Therapeutic response assessment is a key component in adaptive image-guided radiotherapy. Conventional anatomic measures of response offer little information about the spatial distribution of tumor change. Recently developed voxel-wise response assessment methods operating on functional and biological imaging are better capable of evaluating the heterogeneity of response within the tumor, and thus may yield greater sensitivity than conventional approaches. However, voxel-wise analyses are limited by local registration uncertainties inherent to longitudinal imaging of tumors with changing morphology. A multi-resolution local histogram (LH) moment-based measure of voxel similarity was developed for the purpose of assessing the strength of correspondence between voxels of serial tumor images. This measure was first benchmarked through a series of experiments designed to establish robustness to image intensity variation and sensitivity to alterations in tissue structure through application of simulated deformations.
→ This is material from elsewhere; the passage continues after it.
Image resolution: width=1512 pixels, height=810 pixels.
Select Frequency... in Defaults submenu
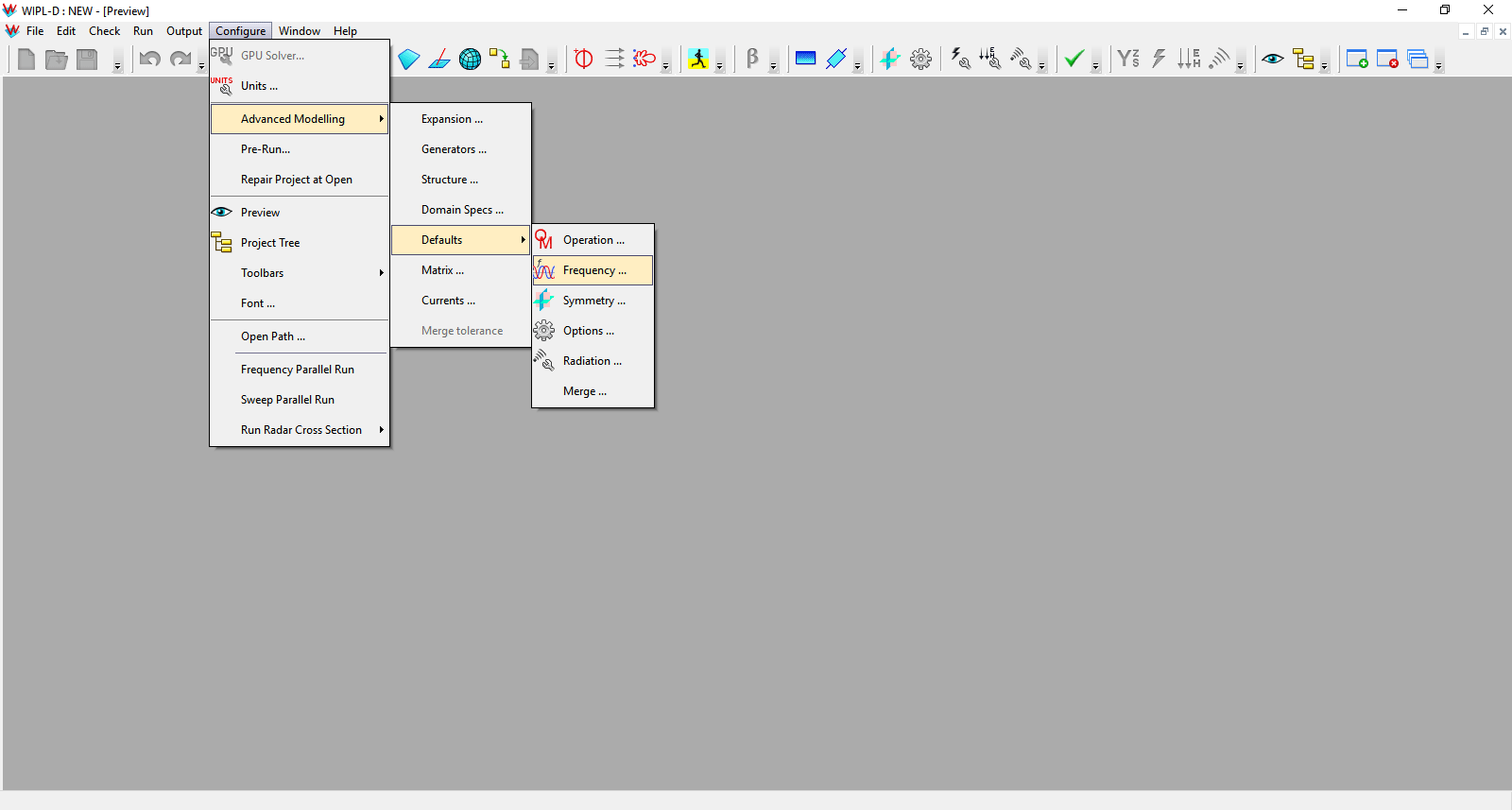tap(593, 270)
The LH similarity method was subsequently developed as a means of mapping the spatial extent of structural change in tumors through the incorporation of an estimate of image complexity. The change maps were applied to a voxel-wise analysis of diffusion-weighted magnetic resonance imaging of patients with glioblastoma, acquired pre- and post-chemoradiotherapy. The sensitivity of the voxel-wise analysis in differentiating responding/stable patients from non-responding/progressing patients was improved by stratifying the analysis voxels according to regions of interest (ROI) based on the LH similarity-based estimate of tumor change. Meaningful correspondence relationships between evaluated voxels are essential for accurate image-based quantification of tumor structure and function with voxel-wise analysis techniques. The LH similarity methods developed here can robustly evaluate the quality of spatial and temporal voxel correspondence relationships and provide an automated tool for ROI selection and voxel change stratification. It is readily extendable to the analysis of the wide array of anatomic, functional and biological imaging currently used to characterize tumors, guide therapy and assess response.